Verizon customers make up nearly 40% of World Series parade attendees
NEW YORK – During the November 7 parade in Houston to celebrate the World Series championship team, Verizon customers accounted for nearly 40% of the 1 million attendees and used 9.8 Terabytes (TB) of data. The data used during the parade is the equivalent of a single person streaming high-definition video for six straight months.1 In comparison, Verizon customers used 9.7 TB at the professional football season kick off game on September 8.
Verizon also served the police mobile command station, which used 91 gigabytes (GB) of data during the event. Verizon provided their backhaul service – the service that connects wireless endpoints, like cell sites and other assets to their central data center. This supported the mobile cameras set up to monitor the parade route.
Houston was one of Verizon’s first 5G Home cities in the country in 2018. From January 2020 to April of this year, more than 200,000 Verizon wireless customers have moved to Texas, and data traffic has spiked. Since January 2020, busy-hour traffic in Houston has increased 84.5%.
Verizon Innovative Learning, the company’s award-winning education initiative focused on addressing barriers to digital inclusion for more than a decade, is investing in local education. More than 50% of eligible middle schools in Houston are receiving Verizon’s technology, innovative learning curriculum, and devices for free.
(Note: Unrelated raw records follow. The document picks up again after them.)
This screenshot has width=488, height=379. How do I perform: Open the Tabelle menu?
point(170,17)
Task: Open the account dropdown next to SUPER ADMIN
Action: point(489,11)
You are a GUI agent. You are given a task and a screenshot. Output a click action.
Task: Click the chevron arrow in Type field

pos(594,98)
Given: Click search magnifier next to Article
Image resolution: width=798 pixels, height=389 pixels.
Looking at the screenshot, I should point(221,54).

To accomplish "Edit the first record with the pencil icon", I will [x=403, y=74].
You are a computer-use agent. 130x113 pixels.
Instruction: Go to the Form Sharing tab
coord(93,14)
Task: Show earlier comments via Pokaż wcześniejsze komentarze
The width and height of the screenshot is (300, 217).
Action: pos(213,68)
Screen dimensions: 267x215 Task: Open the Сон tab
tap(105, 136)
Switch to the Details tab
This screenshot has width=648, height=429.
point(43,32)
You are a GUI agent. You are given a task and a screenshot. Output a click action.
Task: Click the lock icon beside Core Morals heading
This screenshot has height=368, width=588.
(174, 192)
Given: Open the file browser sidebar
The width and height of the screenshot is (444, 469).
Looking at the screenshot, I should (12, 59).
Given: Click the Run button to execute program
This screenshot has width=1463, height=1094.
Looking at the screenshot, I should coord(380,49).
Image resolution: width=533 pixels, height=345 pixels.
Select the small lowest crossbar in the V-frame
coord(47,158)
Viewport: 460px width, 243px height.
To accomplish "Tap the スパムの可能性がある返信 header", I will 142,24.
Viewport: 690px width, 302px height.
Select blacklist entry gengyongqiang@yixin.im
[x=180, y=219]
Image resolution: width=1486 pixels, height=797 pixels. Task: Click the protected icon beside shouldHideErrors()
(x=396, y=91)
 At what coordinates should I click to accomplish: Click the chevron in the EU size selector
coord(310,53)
Through Verizon Innovative Learning, local students also participate in a free enrichment program located on campus at both Texas Southern University and Houston Community College.
These efforts are part of Citizen Verizon, the company’s responsible business plan for economic, environmental and social advancement; which is underpinned by using leading edge technology to drive social impact and create lasting change. In 2021, Verizon provided over $20,000,000 to programs (estimated market value) within Houston.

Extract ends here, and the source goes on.